Chris Power’s 2021, debut novel came to my attention because I recently interviewed Chris, in his 2025 Booker Prize judge capacity, for a magazine. I try to be polite and conscientious so I thought it behoved me to read A Lonely Man before speaking to its author. I had no idea what to expect. In the event it was a delightful surprise which I admired very much – apart from the ending of which more anon.
Robert, who is an author, lives in Berlin with his wife and two young daughters. They also have a lakeside house in her native Sweden. Places are sensuously evoked in this intriguing novel and it is clear that Chris knows them well.
Robert meets another Brit, Patrick, who is also a writer. Incrementally, during a series of furtive meetings, Patrick, anxious and capricious, tells Robert an extraordinary story about being commissioned to ghost-write the memoir of a Russian oligarch who then dies – officially by suicide but actually under suspicious, hushed-up circumstances.

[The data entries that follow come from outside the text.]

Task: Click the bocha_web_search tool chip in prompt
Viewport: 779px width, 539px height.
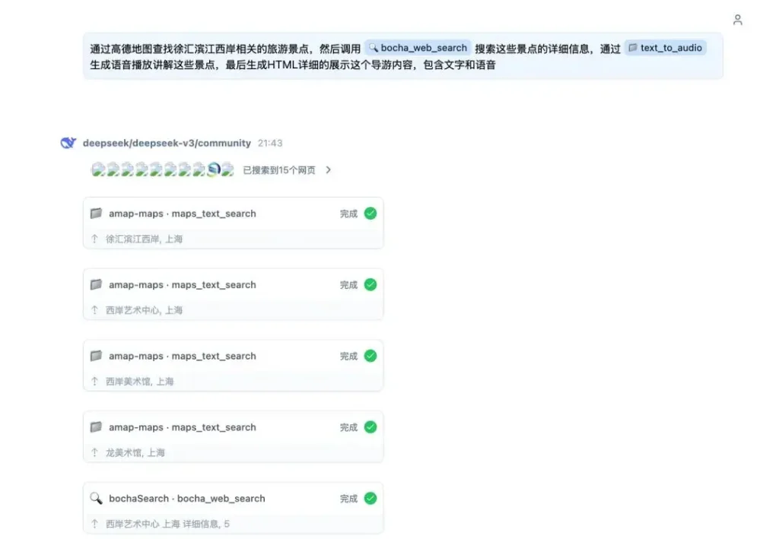Action: pos(418,48)
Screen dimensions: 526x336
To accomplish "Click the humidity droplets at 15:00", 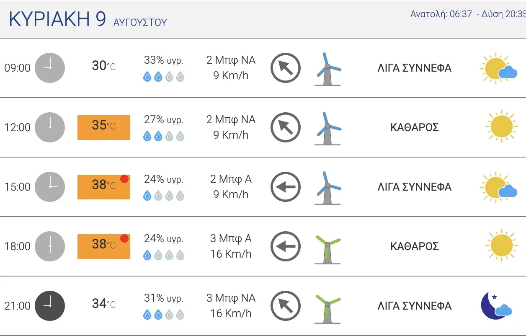I will pyautogui.click(x=164, y=196).
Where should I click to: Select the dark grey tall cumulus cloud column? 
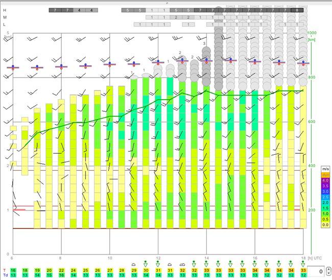click(x=218, y=50)
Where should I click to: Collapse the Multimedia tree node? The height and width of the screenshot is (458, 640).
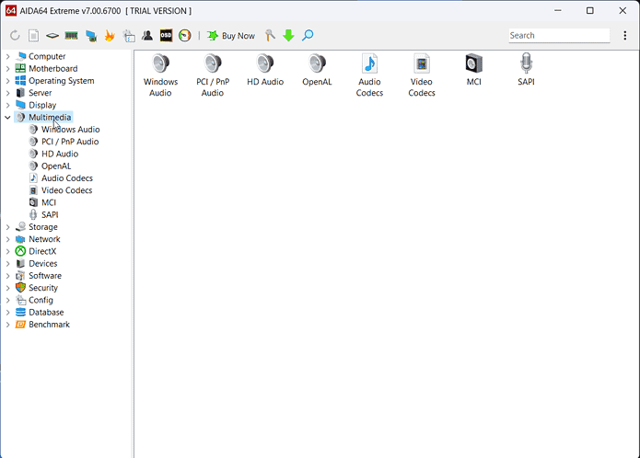tap(8, 118)
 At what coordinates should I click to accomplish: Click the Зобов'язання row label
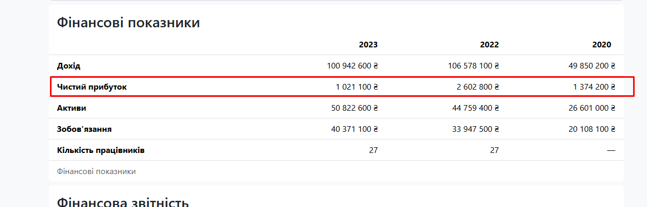click(84, 129)
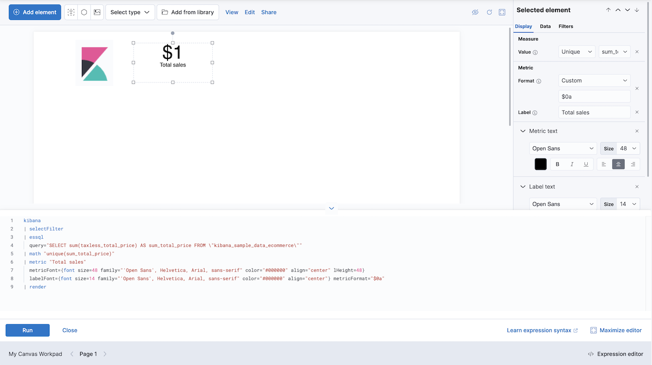Toggle bold on metric text
The image size is (652, 365).
557,164
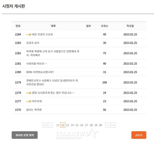
Task: Open the two-line post numbered 2282
Action: [53, 53]
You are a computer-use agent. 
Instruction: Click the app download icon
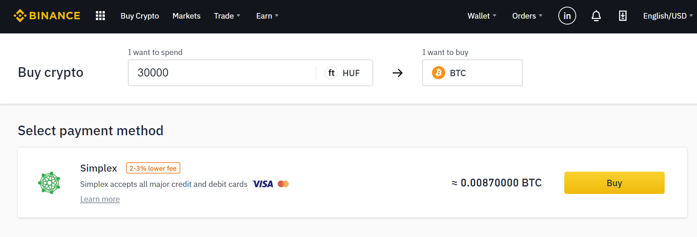point(623,16)
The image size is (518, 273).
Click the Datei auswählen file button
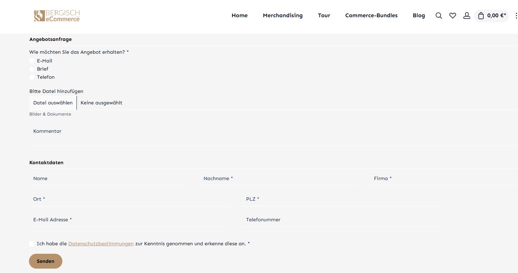point(53,103)
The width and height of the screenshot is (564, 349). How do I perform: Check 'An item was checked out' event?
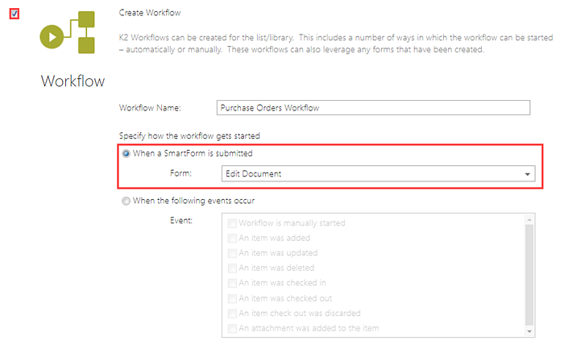pyautogui.click(x=233, y=297)
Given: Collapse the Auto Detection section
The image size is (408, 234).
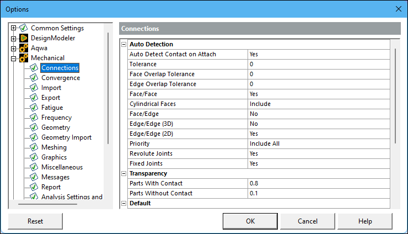Looking at the screenshot, I should pyautogui.click(x=124, y=44).
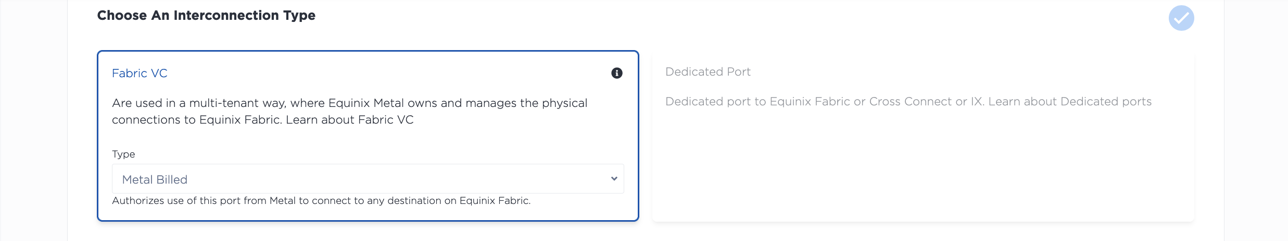The image size is (1288, 241).
Task: Click empty space below Dedicated Port description
Action: click(923, 167)
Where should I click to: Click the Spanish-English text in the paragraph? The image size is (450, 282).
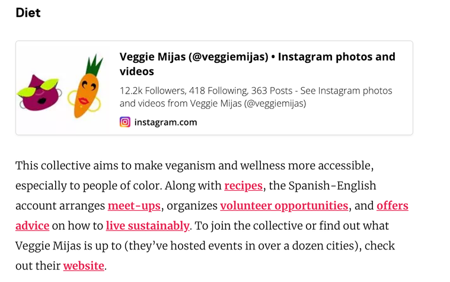[332, 186]

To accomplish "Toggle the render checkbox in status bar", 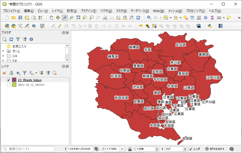I will pyautogui.click(x=191, y=149).
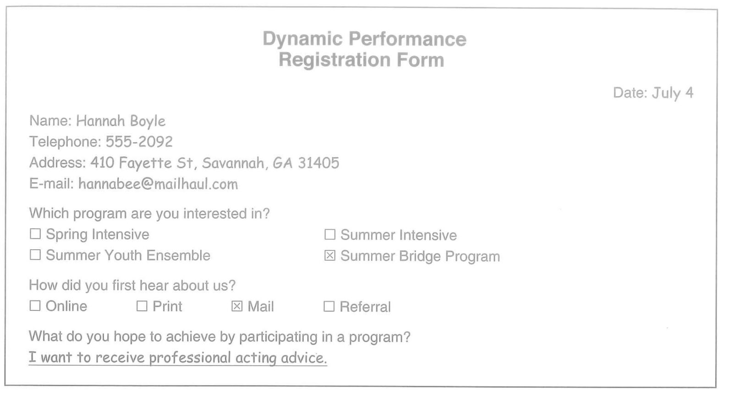
Task: Click the professional acting advice answer line
Action: tap(178, 358)
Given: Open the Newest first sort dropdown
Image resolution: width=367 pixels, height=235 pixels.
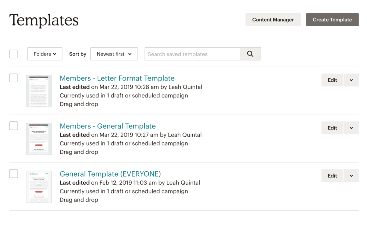Looking at the screenshot, I should click(x=114, y=54).
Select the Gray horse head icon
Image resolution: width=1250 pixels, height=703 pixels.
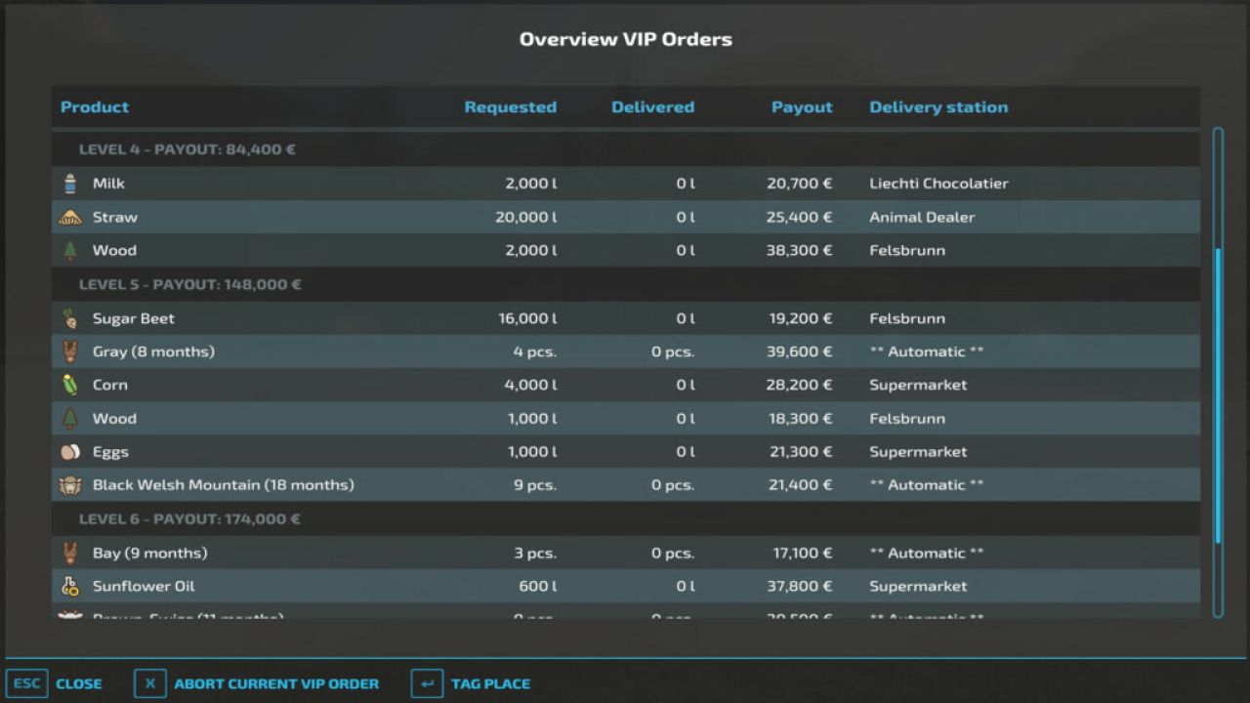[x=68, y=351]
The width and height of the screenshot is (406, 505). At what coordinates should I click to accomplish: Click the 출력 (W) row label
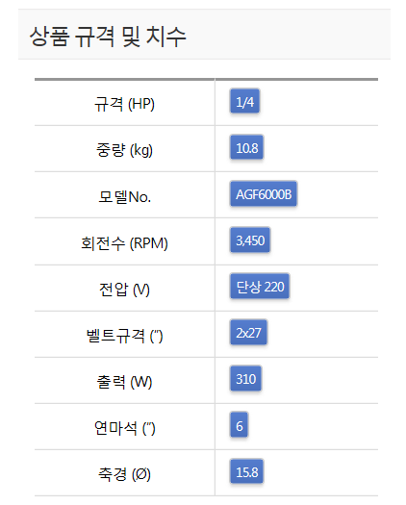coord(124,382)
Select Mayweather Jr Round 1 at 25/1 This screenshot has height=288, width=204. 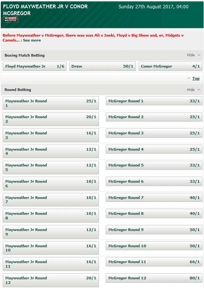click(51, 103)
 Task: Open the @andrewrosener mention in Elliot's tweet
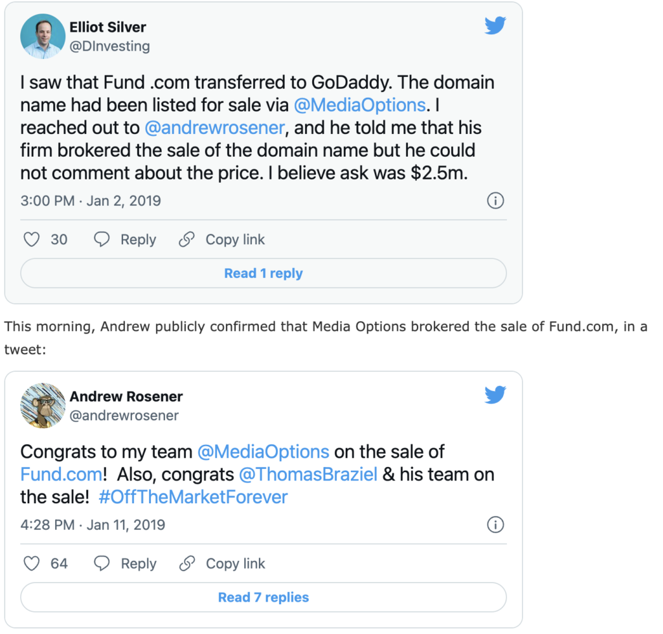[x=214, y=128]
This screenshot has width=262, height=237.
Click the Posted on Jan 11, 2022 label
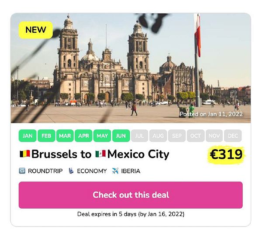click(211, 114)
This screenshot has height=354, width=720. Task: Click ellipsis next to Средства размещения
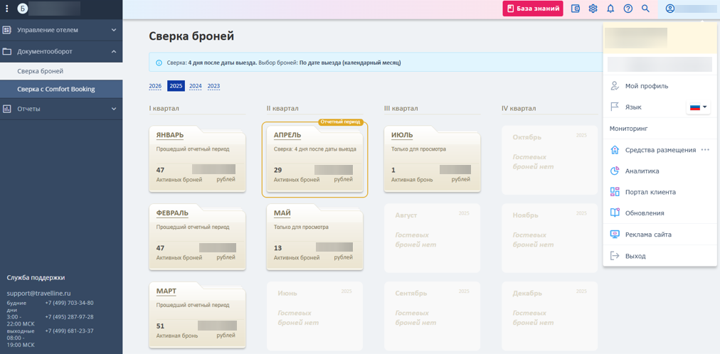coord(705,150)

Robert doesn’t really believe a word of it but sees it as a good plot for his new novel which has been proving elusive. Thus, Patrick’s story, as told by Robert who adds fictional detail forms chunks of Chris’s novel. Still with me? In effect it means that A Lonely Man is a story, within a story within a story like a set of Russian dolls. It’s a clever page turner.
The point really, I suppose, is to investigate the nature of truth which isn’t as absolute as it might seem, and perhaps should be, in a world in which people routinely now say “my truth” when they mean “my point of view” or “my interpretation. The word is now often pluralised these days too as in “their truths”. How much truth is there in what Patrick is telling Robert? The reader can see past Robert and begins to suspect that at least some of it might be true. Patrick is very jumpy and moody – and furious when he learns that Robert is “stealing” his story without telling him. There is strong evidence that he is followed on more than one occasion and soon there are some sinister, knowing messages and phone calls.
Finally … well of course I’m not going to spoil the ending for you but we do actually learn, by inference, whether or not Patrick’s story is the fabrication of a clinically disturbed man or whether any of it is true. Or maybe Robert is fantasising as he writes and we are deliberately left to decide for ourselves? Either way It’s all comes to an abrupt stop, and feels like a cop-out by someone who didn’t really know how to conclude his novel. Bit disappointing than, at the last, although I enjoyed it until the final page.